RECORDS section start
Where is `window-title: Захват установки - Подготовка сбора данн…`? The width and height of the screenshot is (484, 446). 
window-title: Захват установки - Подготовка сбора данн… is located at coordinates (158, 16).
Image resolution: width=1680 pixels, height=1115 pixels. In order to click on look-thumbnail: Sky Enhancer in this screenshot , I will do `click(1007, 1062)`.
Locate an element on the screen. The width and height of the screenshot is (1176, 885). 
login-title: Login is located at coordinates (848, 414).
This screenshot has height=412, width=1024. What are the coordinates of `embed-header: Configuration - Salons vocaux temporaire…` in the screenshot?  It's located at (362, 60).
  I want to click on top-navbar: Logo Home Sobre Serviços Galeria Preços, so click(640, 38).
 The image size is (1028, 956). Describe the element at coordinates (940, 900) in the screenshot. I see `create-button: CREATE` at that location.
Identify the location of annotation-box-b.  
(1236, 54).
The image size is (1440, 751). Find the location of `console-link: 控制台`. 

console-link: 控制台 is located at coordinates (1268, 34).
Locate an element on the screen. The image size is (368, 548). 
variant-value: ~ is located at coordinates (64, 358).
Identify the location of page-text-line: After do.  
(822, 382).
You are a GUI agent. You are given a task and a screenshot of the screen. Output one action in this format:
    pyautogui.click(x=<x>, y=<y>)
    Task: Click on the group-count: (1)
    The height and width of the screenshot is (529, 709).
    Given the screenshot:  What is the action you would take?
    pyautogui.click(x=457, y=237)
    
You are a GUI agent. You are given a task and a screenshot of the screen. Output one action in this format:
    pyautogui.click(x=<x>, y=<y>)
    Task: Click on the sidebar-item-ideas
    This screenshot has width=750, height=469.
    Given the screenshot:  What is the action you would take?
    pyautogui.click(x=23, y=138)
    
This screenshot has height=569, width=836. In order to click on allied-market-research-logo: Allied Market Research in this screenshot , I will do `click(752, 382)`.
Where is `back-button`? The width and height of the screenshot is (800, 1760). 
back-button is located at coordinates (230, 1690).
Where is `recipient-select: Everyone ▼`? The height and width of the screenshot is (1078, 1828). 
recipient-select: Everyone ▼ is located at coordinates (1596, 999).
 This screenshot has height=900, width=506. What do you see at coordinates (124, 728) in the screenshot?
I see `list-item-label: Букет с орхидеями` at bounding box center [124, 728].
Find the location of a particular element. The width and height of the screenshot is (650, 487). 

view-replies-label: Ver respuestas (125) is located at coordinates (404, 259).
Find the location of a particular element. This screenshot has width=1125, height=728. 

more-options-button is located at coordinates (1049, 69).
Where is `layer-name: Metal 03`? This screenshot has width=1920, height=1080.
RECORDS section end
__ASSIGNMENT__. Format all the rows above as a Markdown table with two columns, Index and Entry, so that each table row holds one line: its running number under Index and the line itself under Entry. Leave out the blank lines.

__WRITTEN RESPONSE__.
| Index | Entry |
|---|---|
| 1 | Where is `window-title: Захват установки - Подготовка сбора данн…`? The width and height of the screenshot is (484, 446).  |
| 2 | window-title: Захват установки - Подготовка сбора данн… is located at coordinates (158, 16). |
| 3 | Image resolution: width=1680 pixels, height=1115 pixels. In order to click on look-thumbnail: Sky Enhancer in this screenshot , I will do `click(1007, 1062)`. |
| 4 | Locate an element on the screen. The width and height of the screenshot is (1176, 885).  |
| 5 | login-title: Login is located at coordinates (848, 414). |
| 6 | This screenshot has height=412, width=1024. What are the coordinates of `embed-header: Configuration - Salons vocaux temporaire…` in the screenshot?  It's located at (362, 60). |
| 7 |   I want to click on top-navbar: Logo Home Sobre Serviços Galeria Preços, so click(640, 38). |
| 8 |  The image size is (1028, 956). Describe the element at coordinates (940, 900) in the screenshot. I see `create-button: CREATE` at that location. |
| 9 | Identify the location of annotation-box-b.   |
| 10 | (1236, 54). |
| 11 | The image size is (1440, 751). Find the location of `console-link: 控制台`.  |
| 12 | console-link: 控制台 is located at coordinates (1268, 34). |
| 13 | Locate an element on the screen. The image size is (368, 548).  |
| 14 | variant-value: ~ is located at coordinates (64, 358). |
| 15 | Identify the location of page-text-line: After do.   |
| 16 | (822, 382). |
| 17 | You are a GUI agent. You are given a task and a screenshot of the screen. Output one action in this format: |
| 18 |     pyautogui.click(x=<x>, y=<y>) |
| 19 |     Task: Click on the group-count: (1) |
| 20 |     The height and width of the screenshot is (529, 709). |
| 21 |     Given the screenshot:  What is the action you would take? |
| 22 |     pyautogui.click(x=457, y=237) |
| 23 | You are a GUI agent. You are given a task and a screenshot of the screen. Output one action in this format: |
| 24 |     pyautogui.click(x=<x>, y=<y>) |
| 25 |     Task: Click on the sidebar-item-ideas |
| 26 |     This screenshot has width=750, height=469. |
| 27 |     Given the screenshot:  What is the action you would take? |
| 28 |     pyautogui.click(x=23, y=138) |
| 29 | This screenshot has height=569, width=836. In order to click on allied-market-research-logo: Allied Market Research in this screenshot , I will do `click(752, 382)`. |
| 30 | Where is `back-button`? The width and height of the screenshot is (800, 1760).  |
| 31 | back-button is located at coordinates (230, 1690). |
| 32 | Where is `recipient-select: Everyone ▼`? The height and width of the screenshot is (1078, 1828).  |
| 33 | recipient-select: Everyone ▼ is located at coordinates (1596, 999). |
| 34 |  This screenshot has height=900, width=506. What do you see at coordinates (124, 728) in the screenshot? |
| 35 | I see `list-item-label: Букет с орхидеями` at bounding box center [124, 728]. |
| 36 | Find the location of a particular element. The width and height of the screenshot is (650, 487).  |
| 37 | view-replies-label: Ver respuestas (125) is located at coordinates (404, 259). |
| 38 | Find the location of a particular element. This screenshot has width=1125, height=728.  |
| 39 | more-options-button is located at coordinates (1049, 69). |
| 40 | Where is `layer-name: Metal 03`? This screenshot has width=1920, height=1080. |